UP Paper 362 US-T-UDOWN
Toward a Cognitive Radio Architecture: Integrating Knowledge Representation with Software Defined Radio Technologies
Poston,J.D.The MITRE Corporation
Horne,W.The MITRE Corporation
Ginsberg,A.The MITRE Corporation
Suggested Paper Classification: 07F1 "Cognitive Wireless Systems" or, possibly, 10Bi "Cognitive Wireless Communications and Sensing in Networks" ------------------------------------------------ The ultimate vision of cognitive radio technology encompasses many capabilities including autonomous execution of tasks that today require manual intervention. A conventional radio when operating in a particular communications mode always follows the same procedure and either succeeds or fails at a given task. A cognitive radio, by contrast, can have a "knowledge-driven differential-response" capability; that is, it can use knowledge of radio technology and policy, representations of the goals, and other contextual parameters to reason about a failed attempt to satisfy a goal and to identify alternative actions that would achieve the goal. We have built a prototype simulation framework for a cognitive radio that exhibits this capability in various scenarios. Based upon this experience, this paper proposes a general architecture that merges knowledge-representation technologies (both ontologies and rules) with the processing structures of existing software defined radio technology to enable this capability as well as form a foundation for other cognitive abilities. Besides motivating and describing the general architecture, we show how the prototype successfully simulates knowledge-driven differential response in a scenario where a cognitive radio can interactively guide its user to a location where a desired service is available.

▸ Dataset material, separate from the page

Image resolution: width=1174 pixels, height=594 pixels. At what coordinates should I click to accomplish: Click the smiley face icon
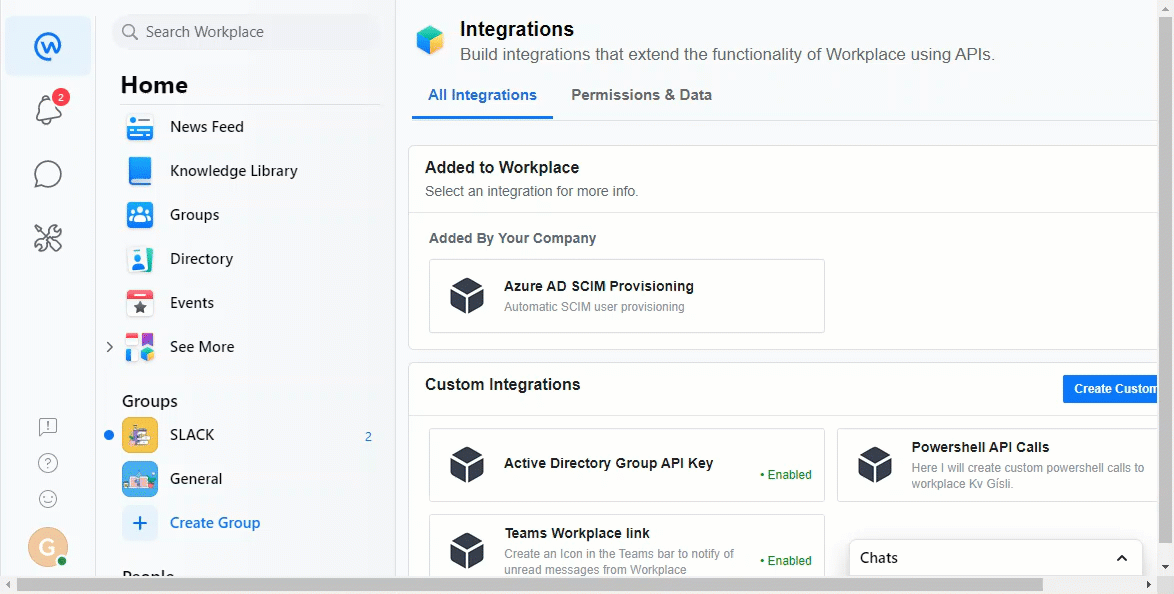click(48, 499)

Allen Ginsberg is a Lead Artificial Intelligence Engineer in the Information Semantics group at MITRE in Mclean, VA. Prior to joining MITRE, Dr. Ginsberg was a Member of Technical Staff at Bell Labs for over 15 years. Currently he works mainly on the development of ontologies and associated reasoning systems for a variety of application domains. He holds doctorates in Computer Science and Philosophy from Rutgers, The State University of New Jersey.